───── Document segment

A little bit of free association (Perl associative array bound to a file -> key-value store -> Google search) brought me to PickleDB (https://pythonhosted.org/pickleDB/). Not quite a full-featured embeddable NoSQL database, but useful all the same. Thanks for sparking that line of thinking :)
 
egor045, happy to help!

The main reason I don't use things like pickle and shelve is that they are python only, far as I know. With json, sqlite, and Mongo we can share data with other languages.
 
egor045, happy to help!

The main reason I don't use things like pickle and shelve is that they are python only, far as I know. With json, sqlite, and Mongo we can share data with other languages.

PickleDB has an open issue to rename it to jsonDB or similar. Looking at the code, the file format is JSON.
 
Another question for the group: Merges?

Started the morning hoping to pull from MongoDB and import the data into my Character class. Found the UTF-8 issue wasn't really solved and worked on that. In the process I've changed from print(char) to char.display(). The "__str__" method didn't handle UTF-8 in Python 2.

The question is simple, what sort of process do we use to verify code before a merge? My code passes tests but my test suite isn't all inclusive. And I got up way to early. I'd like to get at least one person to check the new code before merging it into the master branch. Any takers?

The corollary question is how long to wait for review? If others start to pull and push then unmerged code can become stale. We *know* the py_tools repo will attract international attention and hundreds of developers, right? :coffeesip:

Just my thoughts before I zonk out. No rush on code review, more the idea of it.
 
Another question for the group: Merges?

Started the morning hoping to pull from MongoDB and import the data into my Character class. Found the UTF-8 issue wasn't really solved and worked on that. In the process I've changed from print(char) to char.display(). The "__str__" method didn't handle UTF-8 in Python 2.

The question is simple, what sort of process do we use to verify code before a merge? My code passes tests but my test suite isn't all inclusive. And I got up way to early. I'd like to get at least one person to check the new code before merging it into the master branch. Any takers?

──────────

Written request A:
Transcribe the part of the forum thread starting at "A little bit" and ending at "format is JSON.".
The forum thread and the listing are separate, unrelated material.

───── Data

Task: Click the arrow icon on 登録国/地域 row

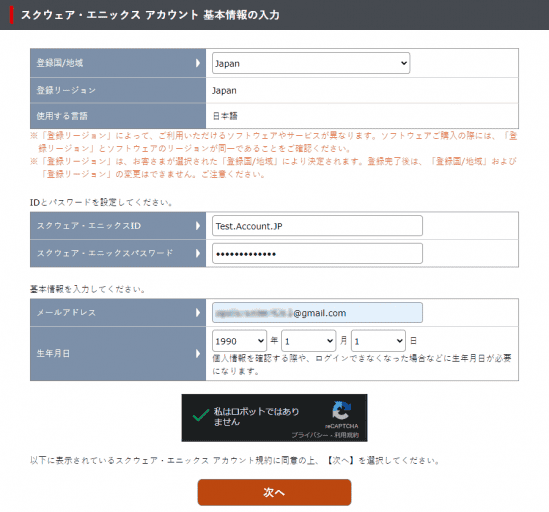Action: coord(198,63)
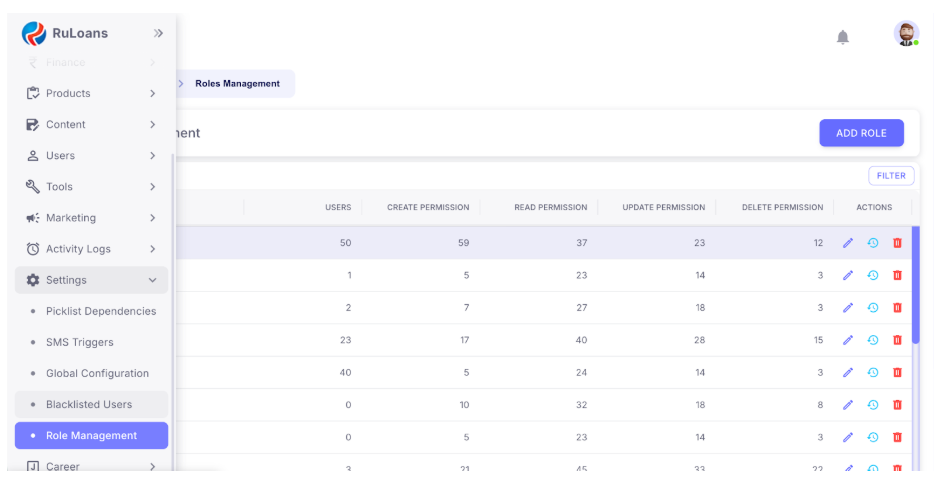Click the FILTER button

tap(890, 176)
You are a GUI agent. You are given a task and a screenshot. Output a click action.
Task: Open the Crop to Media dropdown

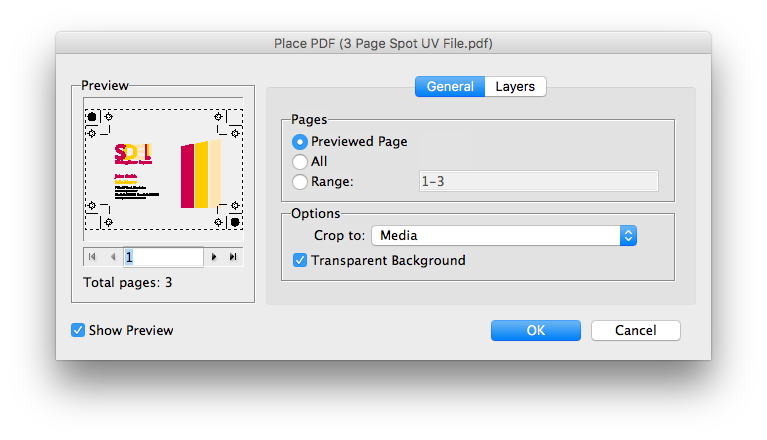[503, 236]
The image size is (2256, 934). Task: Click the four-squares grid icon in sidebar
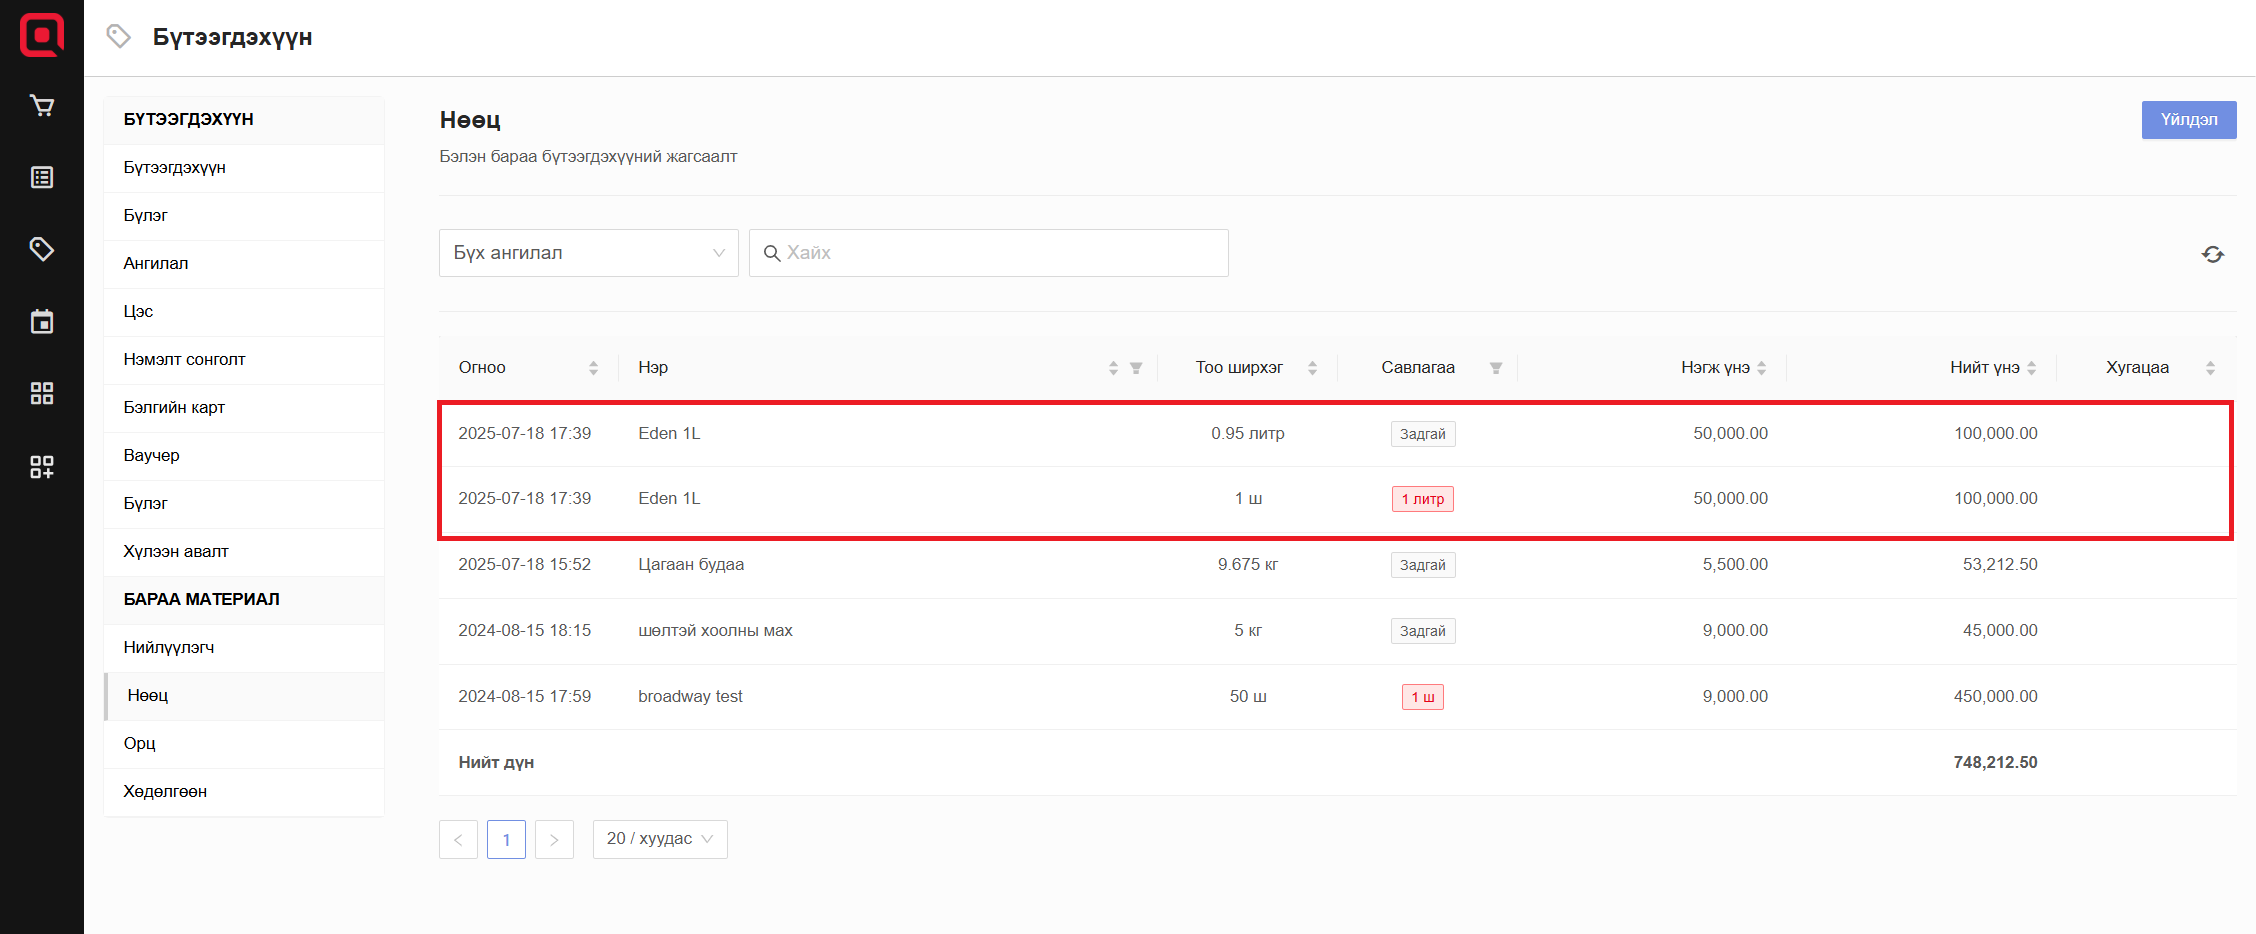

──────────

Written request B:
Gather every line of the listing that contains the string "icon".

Exercise answer A:
A little bit of free association (Perl associative array bound to a file -> key-value store -> Google search) brought me to PickleDB (https://pythonhosted.org/pickleDB/). Not quite a full-featured embeddable NoSQL database, but useful all the same. Thanks for sparking that line of thinking :)
 
egor045, happy to help!

The main reason I don't use things like pickle and shelve is that they are python only, far as I know. With json, sqlite, and Mongo we can share data with other languages.
 
egor045, happy to help!

The main reason I don't use things like pickle and shelve is that they are python only, far as I know. With json, sqlite, and Mongo we can share data with other languages.

PickleDB has an open issue to rename it to jsonDB or similar. Looking at the code, the file format is JSON.

Exercise answer B:
Task: Click the arrow icon on 登録国/地域 row
The image size is (2256, 934). Task: Click the four-squares grid icon in sidebar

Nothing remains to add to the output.